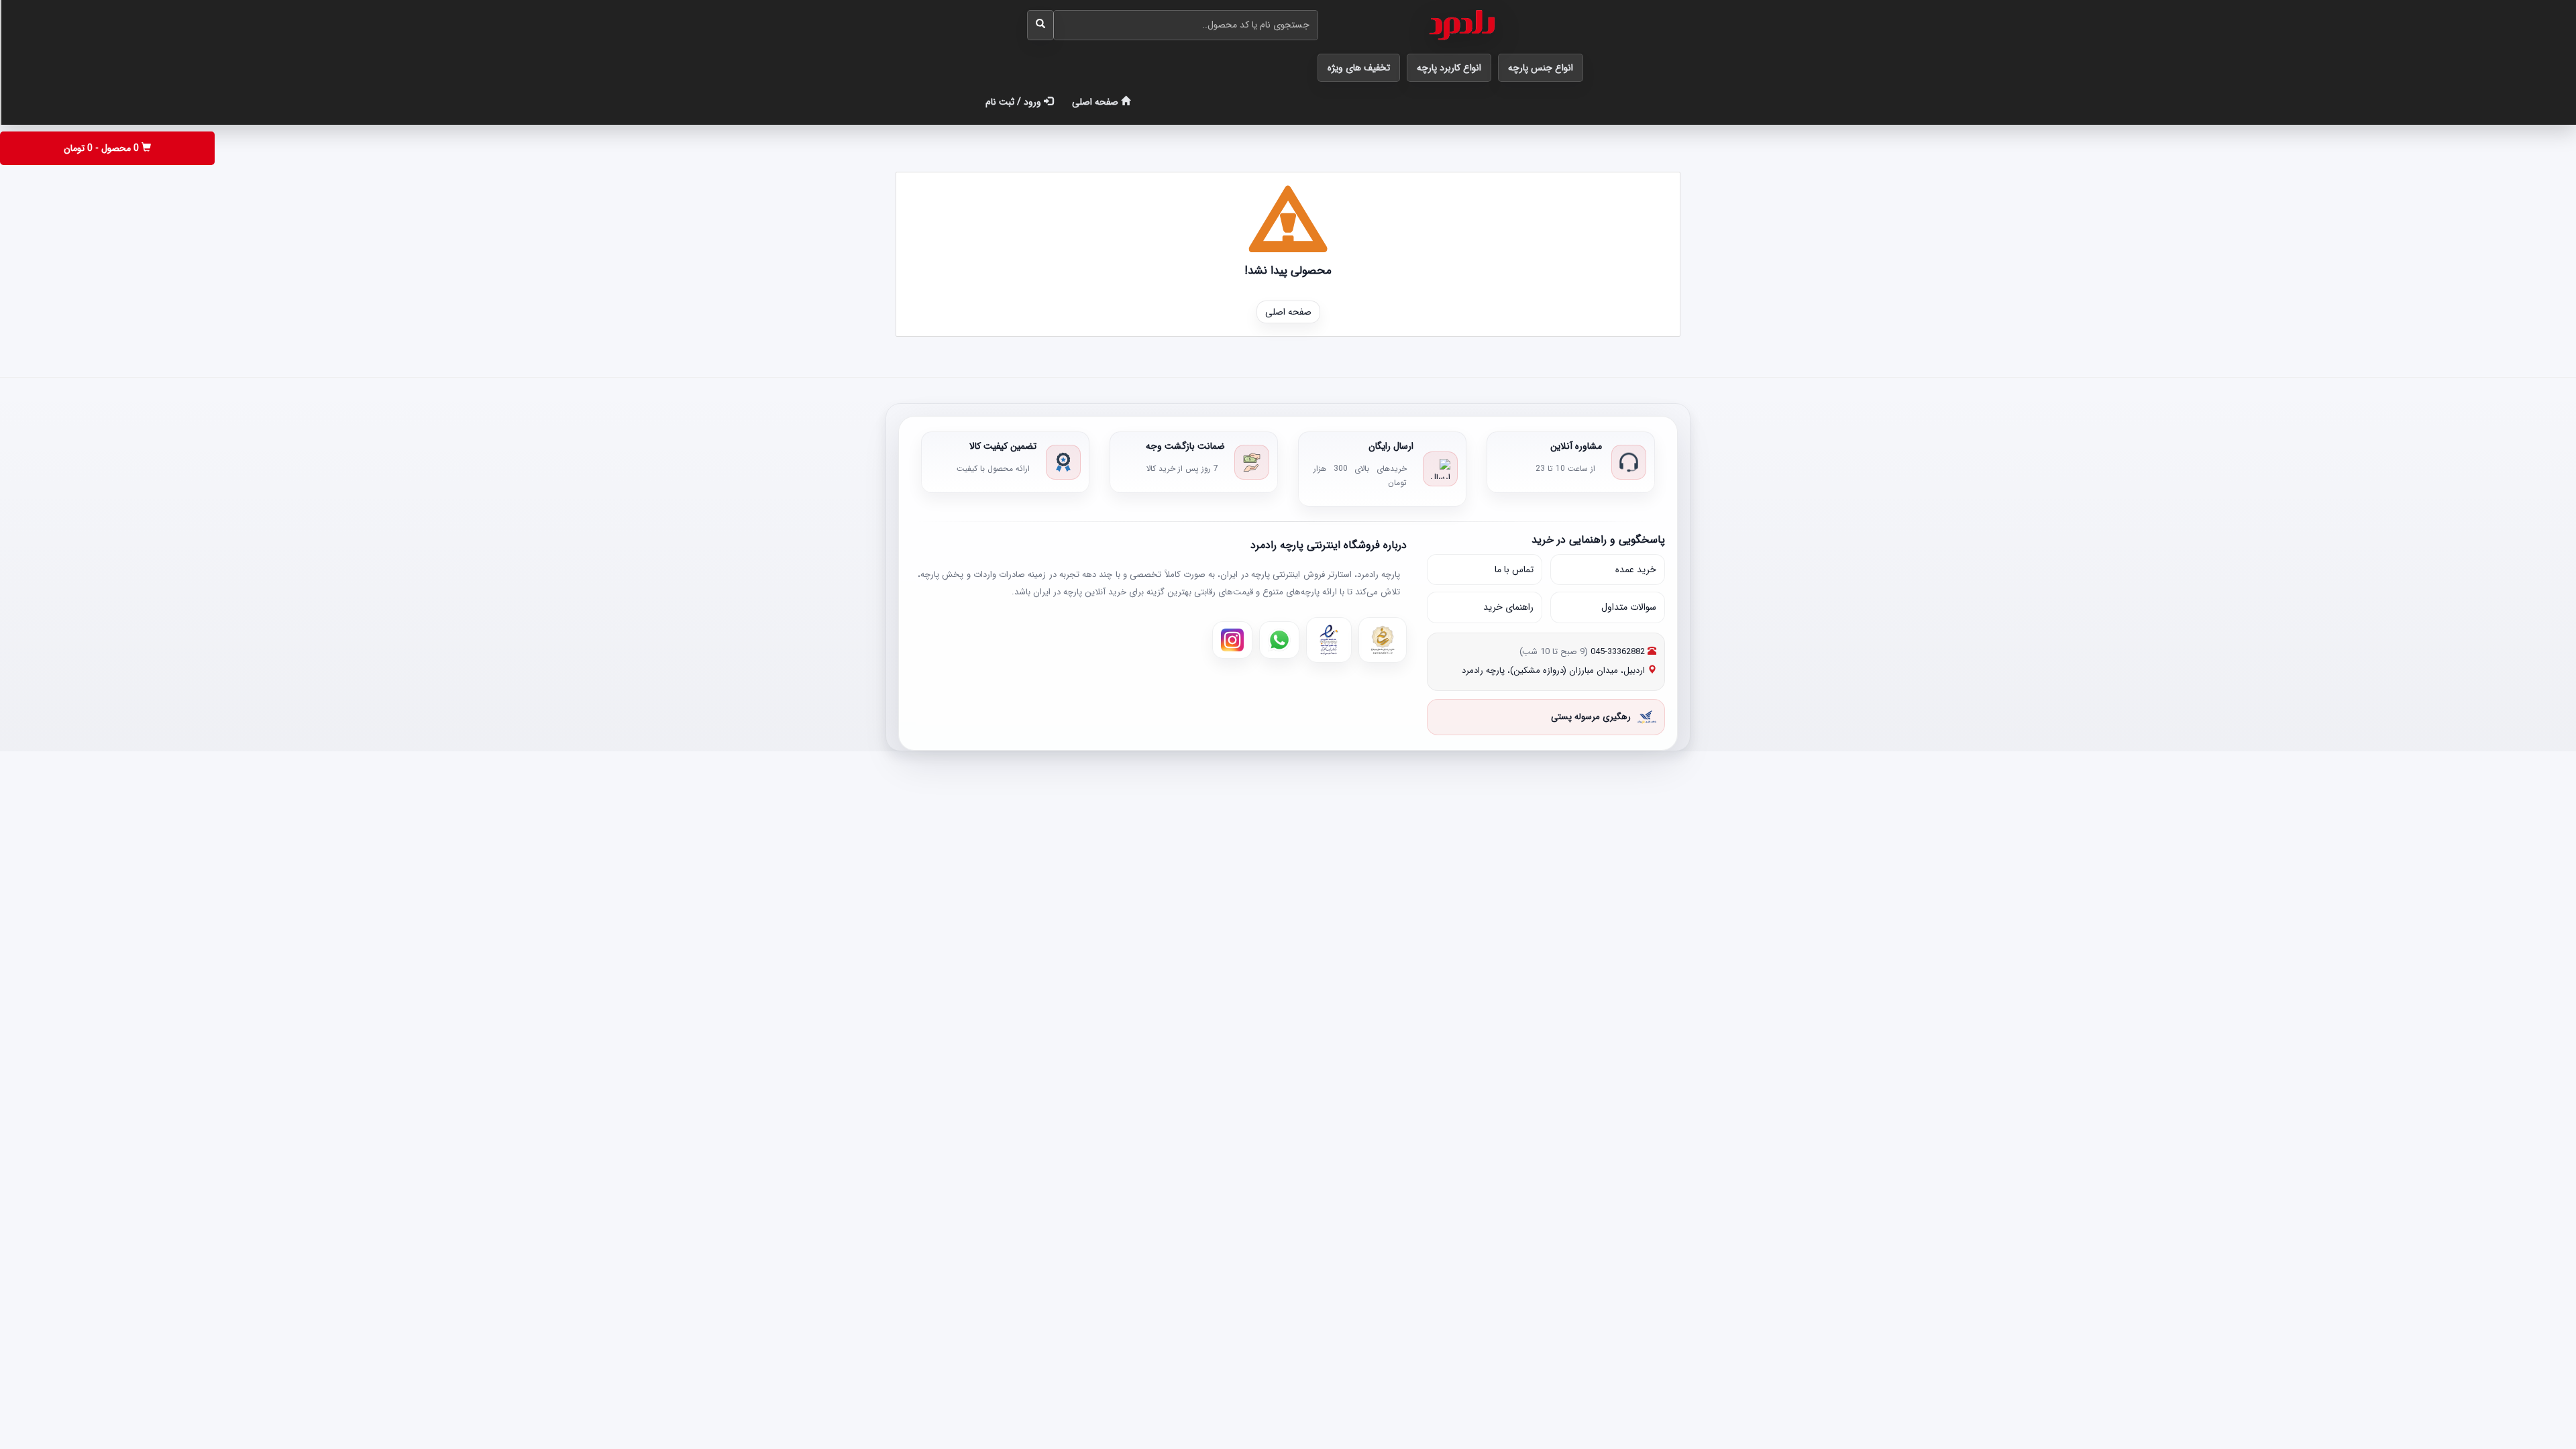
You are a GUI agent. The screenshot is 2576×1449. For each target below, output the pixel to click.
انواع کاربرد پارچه (1449, 67)
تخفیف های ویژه (1359, 67)
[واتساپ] (1279, 640)
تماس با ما (1514, 569)
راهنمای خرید (1508, 607)
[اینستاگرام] (1232, 640)
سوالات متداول (1628, 607)
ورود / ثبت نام (1014, 102)
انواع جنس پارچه (1540, 67)
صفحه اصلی (1096, 102)
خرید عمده (1635, 569)
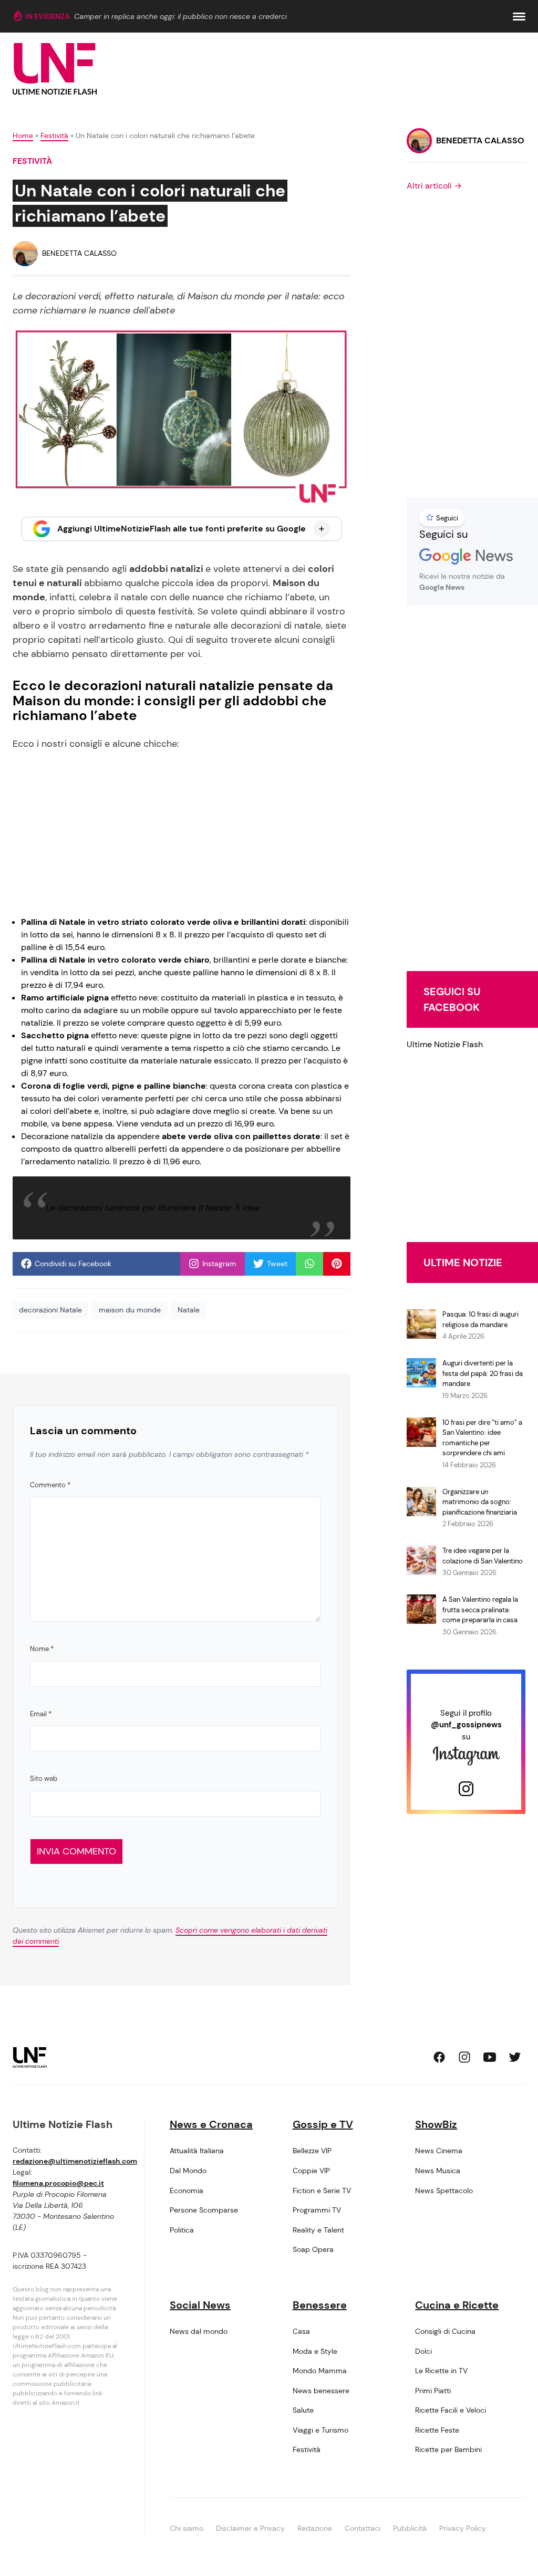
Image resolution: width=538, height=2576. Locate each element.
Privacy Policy (462, 2528)
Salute (303, 2410)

____

TASK TO COMPLETE
Set down, from the entries above, exactly the lines from the one with "تخفیف های ویژه (1359, 67)" up to and including the one with "خرید عمده (1635, 569)", and no other lines.

SOLVED EXERCISE
تخفیف های ویژه (1359, 67)
[واتساپ] (1279, 640)
تماس با ما (1514, 569)
راهنمای خرید (1508, 607)
[اینستاگرام] (1232, 640)
سوالات متداول (1628, 607)
ورود / ثبت نام (1014, 102)
انواع جنس پارچه (1540, 67)
صفحه اصلی (1096, 102)
خرید عمده (1635, 569)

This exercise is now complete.